Thea Marie Eilers und Paul Vogt sind zwei von künftig acht Bewohnern, die bis Oktober in der Neckarspinnerei wohnen. Foto: Kerstin Dannath

Spannend werde die Sache mit dem Fensterputzen, sagt Thea Marie Eilers und lässt ihren Blick über die 36 Sprossenfenster, jedes etwa zweieinhalb Quadratmeter groß, im ehemaligen Spinnereisaal der unter Denkmalschutz stehenden Wendlinger Neckarspinnerei schweifen. Die Produktion wurde vor vier Jahren eingestellt - ein paar Sonnenstrahlen suchen verzweifelt ihren Weg durch die verstaubten einfachen Glasscheiben. Eilers ist freischaffende Theaterpädagogin und eine von acht Probanden, die an einem Wohnprojekt des Stuttgarter Vereins Adapter teilnehmen. Die gemeinnützige Organisation, ursprünglich eine Ausgründung der Architekturfakultät der Universität Stuttgart, will beweisen, dass temporär leerstehende Raumressourcen aktiviert werden können, um neue Formen des Wohnens zu schaffen. Dabei sollen auch die sozialen Dimensionen des Wohnens untersucht und neue Wege aufgezeigt werden.
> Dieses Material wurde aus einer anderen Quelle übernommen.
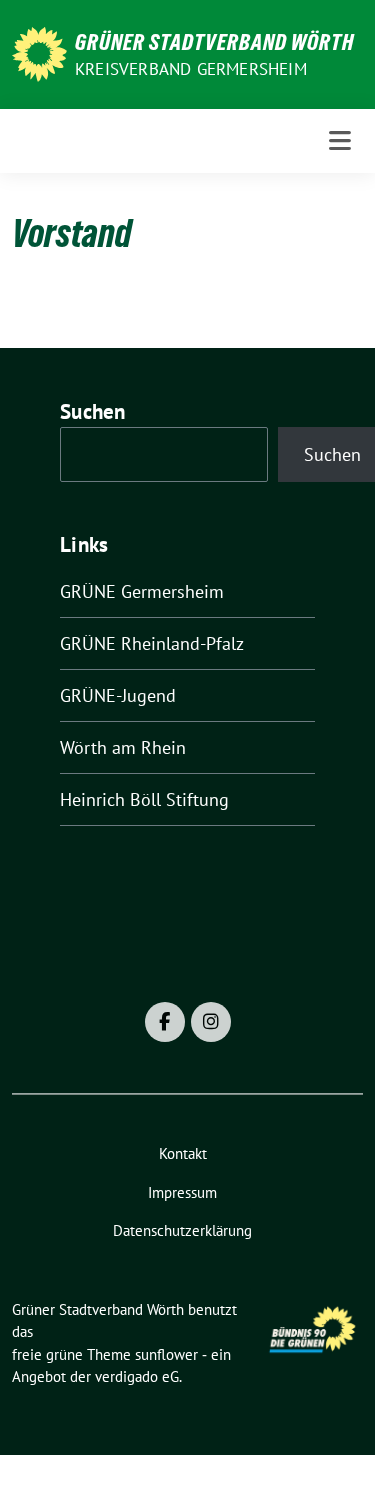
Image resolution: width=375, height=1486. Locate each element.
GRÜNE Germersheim (142, 591)
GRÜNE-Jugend (118, 695)
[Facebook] (165, 1022)
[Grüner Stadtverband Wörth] (39, 52)
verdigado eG (137, 1376)
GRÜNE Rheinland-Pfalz (152, 643)
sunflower (166, 1354)
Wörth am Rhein (123, 747)
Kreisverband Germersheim (191, 69)
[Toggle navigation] (340, 141)
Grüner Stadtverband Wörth (214, 42)
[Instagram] (211, 1022)
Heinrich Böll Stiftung (144, 799)
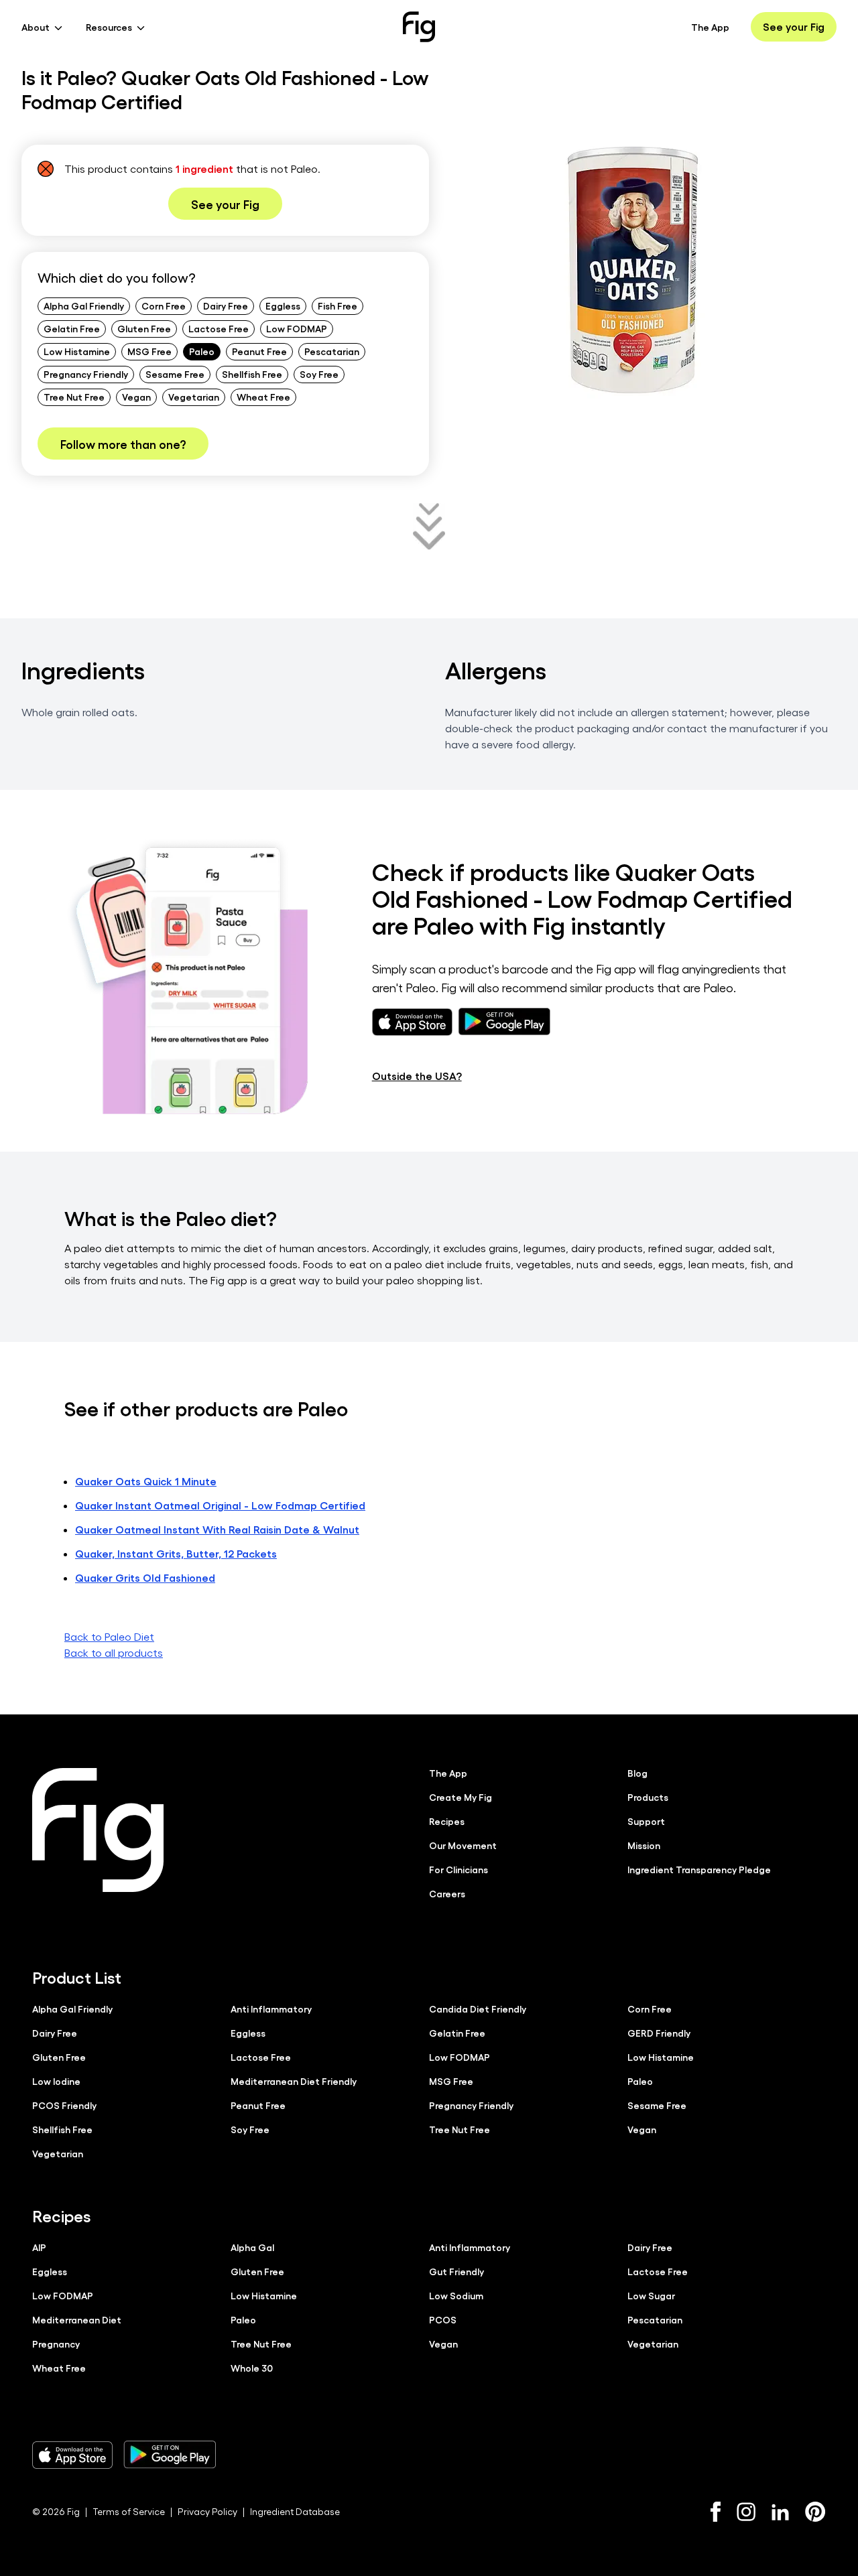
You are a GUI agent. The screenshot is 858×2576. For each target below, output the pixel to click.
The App (710, 26)
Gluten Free (144, 328)
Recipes (447, 1821)
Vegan (136, 396)
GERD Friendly (658, 2032)
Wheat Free (263, 396)
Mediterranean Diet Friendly (294, 2081)
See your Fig (793, 26)
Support (646, 1821)
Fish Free (337, 305)
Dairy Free (225, 305)
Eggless (282, 305)
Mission (643, 1845)
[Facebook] (716, 2512)
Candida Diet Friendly (477, 2008)
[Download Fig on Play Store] (169, 2455)
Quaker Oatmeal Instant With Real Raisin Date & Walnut (217, 1529)
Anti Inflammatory (271, 2008)
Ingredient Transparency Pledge (699, 1869)
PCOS (442, 2319)
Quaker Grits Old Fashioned (145, 1577)
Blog (637, 1772)
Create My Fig (460, 1797)
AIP (39, 2247)
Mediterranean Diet (76, 2319)
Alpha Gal (252, 2247)
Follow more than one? (123, 443)
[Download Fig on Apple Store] (72, 2455)
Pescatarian (331, 351)
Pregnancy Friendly (86, 373)
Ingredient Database (295, 2511)
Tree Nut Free (74, 396)
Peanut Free (259, 351)
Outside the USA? (417, 1075)
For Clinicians (458, 1869)
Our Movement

Es hatten ein paar ältere Menschen Interesse, die haben dann aber doch einen Rückzieher gemacht.

Paul Vogt von Adapter.

 

Gewohnt wird im von Adapter entwickelten Raum-in-Raum-System „Endo“. Jedem Teilnehmer steht ein mit Schiebetüren abtrennbares Modul aus Holz mit zwölf Quadratmetern als persönlicher Rückzugsort zur Verfügung. Die einzelnen Module sind per Infrarot-Paneel beheizbar und haben einen integrierten Schallschutz. Dazu kommen im gemeinschaftlichen Bereich vier Badmodule und zwei Küchen. Drumherum ist viel Platz, insgesamt 1400 Quadratmeter im Erdgeschoss der alten Spinnerei stehen zur freien Verfügung. Wie die einzelnen Module platziert sind, haben die Bewohner selbst entschieden, sagt Richard Königsdorfer von Adapter. Manche wollten näher an die Gemeinschaftsbereiche, andere schätzen ihren Privatraum oder sitzen im Homeoffice und halten lieber Abstand. „Wir haben in Workshops versucht herauszufinden, wo unsere Grenzen sind. Klar war, dass der eigene Kubus für alle ein sehr persönlicher Raum ist“, ergänzt Eilers. Sie selbst ist 24 Jahre alt, kommt ursprünglich aus Mitteldeutschland und hat zuletzt mitten in der Stuttgarter City wegen eines Jobs am Theater Rampe gewohnt.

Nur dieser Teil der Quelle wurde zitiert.